How would you describe your signature as a designer? How does this reflect in your collection?
As a designer, I wish to present a way of thinking, an approach to making. The aesthetics of my work always derive from an urge to change the order and hierarchy of the symbols and values certain objects contain, through humour and chaos. I do so by dressing up, fooling around, dressing down and showing the poetry of this process. The fool is fooling the fools, when I turn utilitarian objects, basic patterns and wigs inside out, upside down and shift them from one context to another.

In my collection, I fool around with the ordinary. We are surrounded by the ordinary, but somehow its innate beauty doesn’t catch our attention. I explore the poetry in boredom, uniformity and ugliness, by fooling around with ordinary utilitarian objects: an inflatable mattress, a sewing machine cover, couch covers and restriction tape. By playing with these objects and by presenting them in a fashion context, I subvert the perception of these as merely functional and exalt them to a state of poetic hyper ordinarity.

On July 29th, you were introduced to the Lichting jury for the first time. How did you experience this moment? What feedback do you take with you to your presentation during AFW?
The presentation was a good opportunity to show the collection and share perspectives with professionals from the field. Doing the presentation was a great moment to get some fresh eyes with different backgrounds to look at my work.

Which piece from the collection are you most proud of?
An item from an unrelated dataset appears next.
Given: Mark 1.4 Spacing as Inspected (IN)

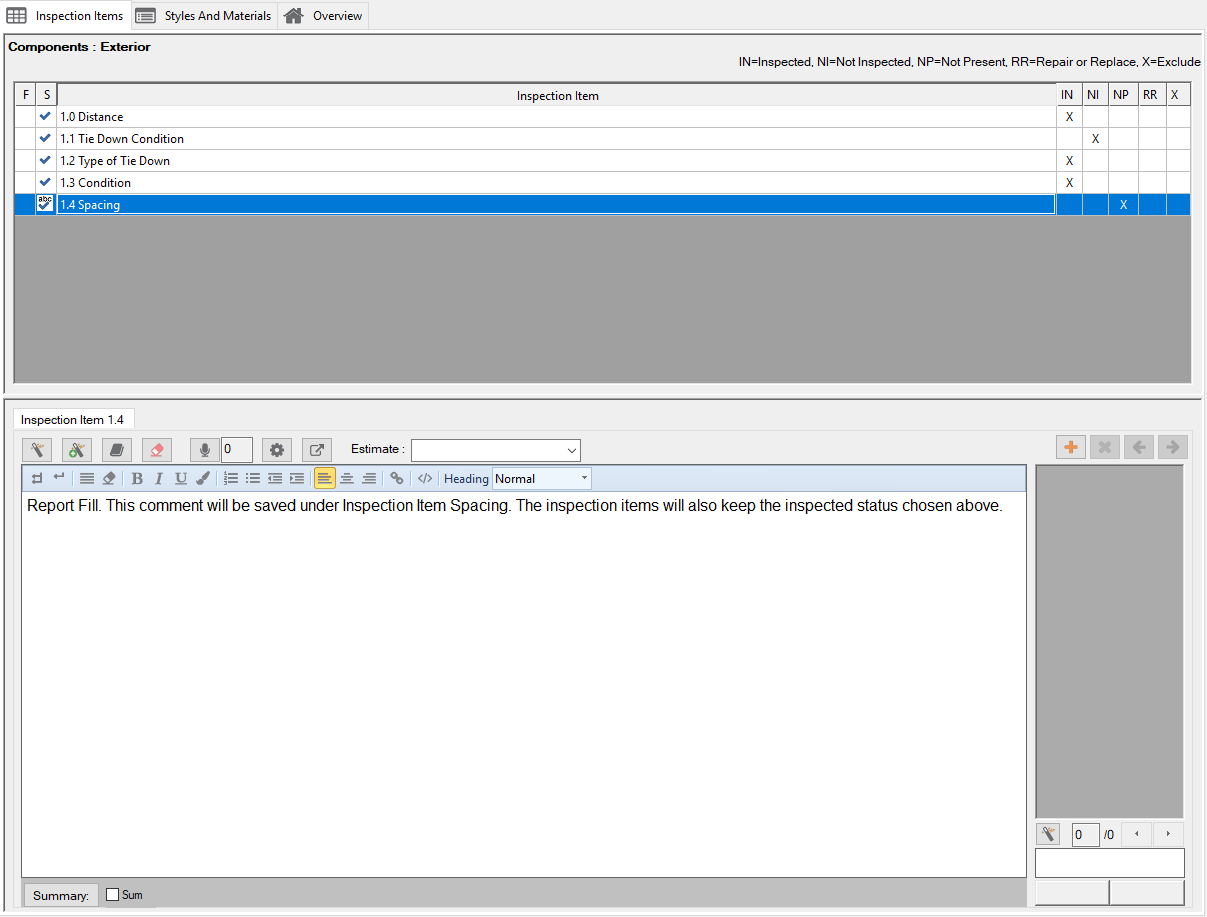Looking at the screenshot, I should coord(1068,205).

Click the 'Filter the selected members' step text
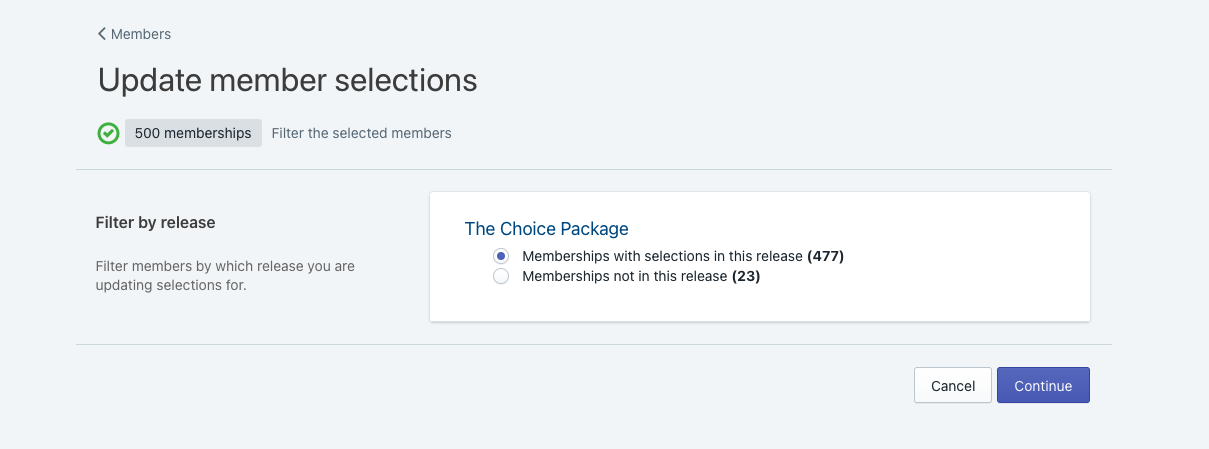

Why?
I have turned an old Intex air mattress inside out and then with a few cuts and seams, I have repurposed it as a rubber raincoat. This coat sums up my approach as a designer very well. The air mattress is an object that already serves a functional purpose in relation to humans. With a few cuts and seams, I have turned the mattress into a coat. By doing so, I have given it a new function and added an aesthetic value to the material. The air mattress has shifted from only being functional in one context to serving a functional and aesthetic purpose in a fashion context.

What would be the ideal way to present your collection to the public in September? Can you already say something about what you currently have in mind?
The only thing I can say is that hopefully some can goods will be handed out in September.